… The countryside is now consumed with violence. The Rift Valley is a no-go zone for Kikuyus, who have responded by burning the Luo sections of Naivasha. Both sides have erected roadblocks on all the main east-west highways and ripped up the rail lines running from Mombassa to Uganda, Kenya’s inland neighbor. This has brought commercial shipping to a halt. Uganda is facing mounting prices and severe shortages as most of its trade passes through Kenya by rail or truck. The tourist trade, Kenya’s economic engine, has disappeared. Most major travel agencies have refused to make bookings until April and the Mombassa resort economy has collapsed. A collateral victim of the crash in the tourist trade has been Kenya’s flower and fresh produce industries, which until the election fiasco had been doing a booming trade to Europe. The cargo holds of the aircraft carrying tourists back to Europe had been filled with locally grown fresh flowers and produce, high quality items with a stiff premium attached during Europe’s winter months. With cancellation of most tourist flights, the airfreight business has crashed. In effect, all the main industries in Kenya have ground to a halt…
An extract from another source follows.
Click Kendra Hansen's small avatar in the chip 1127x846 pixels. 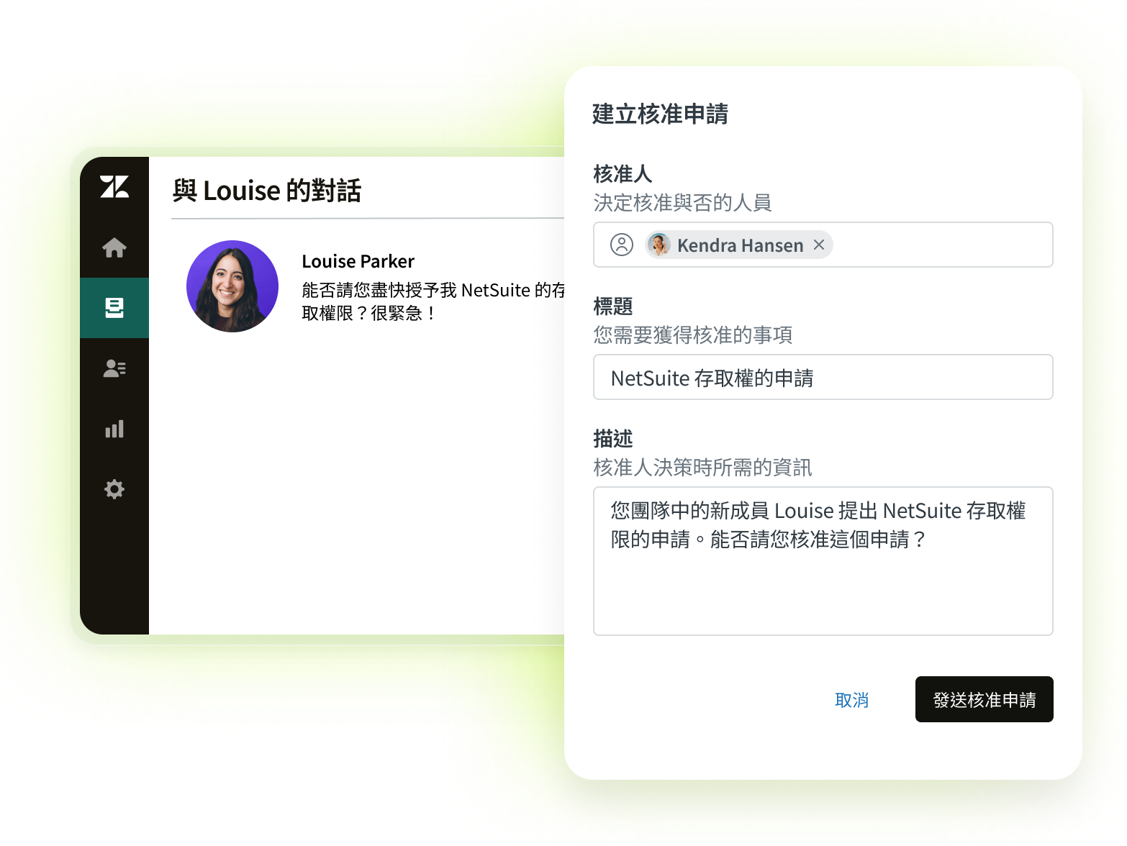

As we headed for the Serengeti, our Tanzanian driver, Abu, said, "In Tanzania, we do not have Tribalism like Kenya. We intermarry freely and no longer fight."
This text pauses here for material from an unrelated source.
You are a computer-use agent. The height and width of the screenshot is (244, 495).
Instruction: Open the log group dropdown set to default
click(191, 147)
These comments, and others like them, didn’t mean too much on our trip. We were preoccupied with Lions and Zebras, not government. I doubt any of us knew we were visiting a place ready to explode. Our Kikuyu guides spoke of their government and tribal system frequently, but seemed at home with the Masai in the Game Parks of the Rift Valley. This talk of tribalism sounded more historical than contemporary. I was reminded of a trip to then Yugoslovia in the early seventies. We had no idea it was a place consisting of diverse groups waiting for Tito to die so they could get back to fighting. When the wars broke out there after his death, I had to look up the various factions on the Internet to even get the groups straight. While there, I thought they were all just Yugoslovians when I was there. In Kenya, I knew there were differences. It shows in dramatically different physical characteristics, but I had no real grasp of the gulf among them. The rebellion against the British in the 1950s was led by the Mau Mau, a mostly Kikuyu group. That rebellion was ultimately supressed, but probably hastened the Kenyan independence. Since then, the dominant Kikuyu Tribe has controlled the country. Until very recently, Kenya has had a form of government known by the impossible term, a "one Party Democracy." So, what has happened with the incumbant refusing to step down when beaten at the polls isn’t all that surprising.